Monday, August 20, 2012


Republican Vice Presidential candidate Paul Ryan released copies of is joint 2010 and 2011 federal income tax returns this past Friday.

Nothing particularly questionable or controversial that I could find. 

The biggest item of income in each year was wages of $153,000+ as a Congressperson (certainly more than Congresspersons are actually worth, but not very much when compared to the private sector).  There was also a nice amount of interest, dividends, royalties and capital gains from investments (much from what looked like family limited partnerships), and in 2011 substantial income from a trust resulting from the passing of his mother-in-law.  The trust income was not reported on his original return, but on an amended one – I expect due to late receipt of the K-1.  

The couple paid an effective tax rate (net federal income tax liability divided by Adjusted Gross Income) of approximately 16% for 2010 and 20% for 2011, and was a victim of the dreaded Alternative Minimum Tax (AMT) in both years.

In 2010 he paid payroll taxes on a household employee, but not in 2011.   

In 2010 he deducted mortgage interest, but did not deduct any real estate tax – although there would have been no additional tax benefit to such a deduction due to the dreaded AMT.  He did deduct real estate tax on his 2011 Schedule A.

They were not particularly charitable in 2010, donating only 1.2% of his AGI.  He was more so in 2011, donating 4%.

They claimed a residential energy Credit for insulation for 2010.

And their tax preparer for 2009 and 2010, a CPA for 2010 (and a different one for 2011) was not cheap.
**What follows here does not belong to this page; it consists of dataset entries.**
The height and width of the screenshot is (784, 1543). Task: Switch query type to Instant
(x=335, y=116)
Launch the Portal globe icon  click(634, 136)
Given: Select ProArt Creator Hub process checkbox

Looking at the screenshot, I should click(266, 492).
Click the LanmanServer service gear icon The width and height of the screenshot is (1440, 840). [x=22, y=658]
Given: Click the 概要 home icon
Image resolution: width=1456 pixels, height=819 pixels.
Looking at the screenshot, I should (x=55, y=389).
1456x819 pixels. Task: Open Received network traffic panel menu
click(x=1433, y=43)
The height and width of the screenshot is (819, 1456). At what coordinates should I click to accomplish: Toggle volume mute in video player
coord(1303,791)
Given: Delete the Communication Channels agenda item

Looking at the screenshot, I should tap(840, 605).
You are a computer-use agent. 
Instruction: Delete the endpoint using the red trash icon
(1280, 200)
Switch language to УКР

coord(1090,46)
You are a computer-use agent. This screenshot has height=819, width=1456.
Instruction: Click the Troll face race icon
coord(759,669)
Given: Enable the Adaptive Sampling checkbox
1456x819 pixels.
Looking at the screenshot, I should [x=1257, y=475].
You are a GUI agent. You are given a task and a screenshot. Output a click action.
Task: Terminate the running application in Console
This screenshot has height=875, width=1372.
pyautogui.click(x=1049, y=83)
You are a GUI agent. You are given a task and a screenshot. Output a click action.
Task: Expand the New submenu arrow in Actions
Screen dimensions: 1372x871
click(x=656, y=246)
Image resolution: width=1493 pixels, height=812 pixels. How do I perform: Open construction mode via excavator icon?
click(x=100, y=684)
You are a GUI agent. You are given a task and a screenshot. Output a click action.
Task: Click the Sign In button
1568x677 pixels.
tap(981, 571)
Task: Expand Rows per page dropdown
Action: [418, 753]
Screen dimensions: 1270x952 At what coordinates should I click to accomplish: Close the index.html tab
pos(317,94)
Again – nothing questionable or controversial that I could find. 

The released returns did show that the couple is not particularly wealthy, with the least income of the 4 candidates – although BO would certainly consider them wealthy in 2011 since the trust pushed their gross income over the magic $250,000 mark.

So much for Ryan’s tax returns.  Let's see what the political pundents make of them.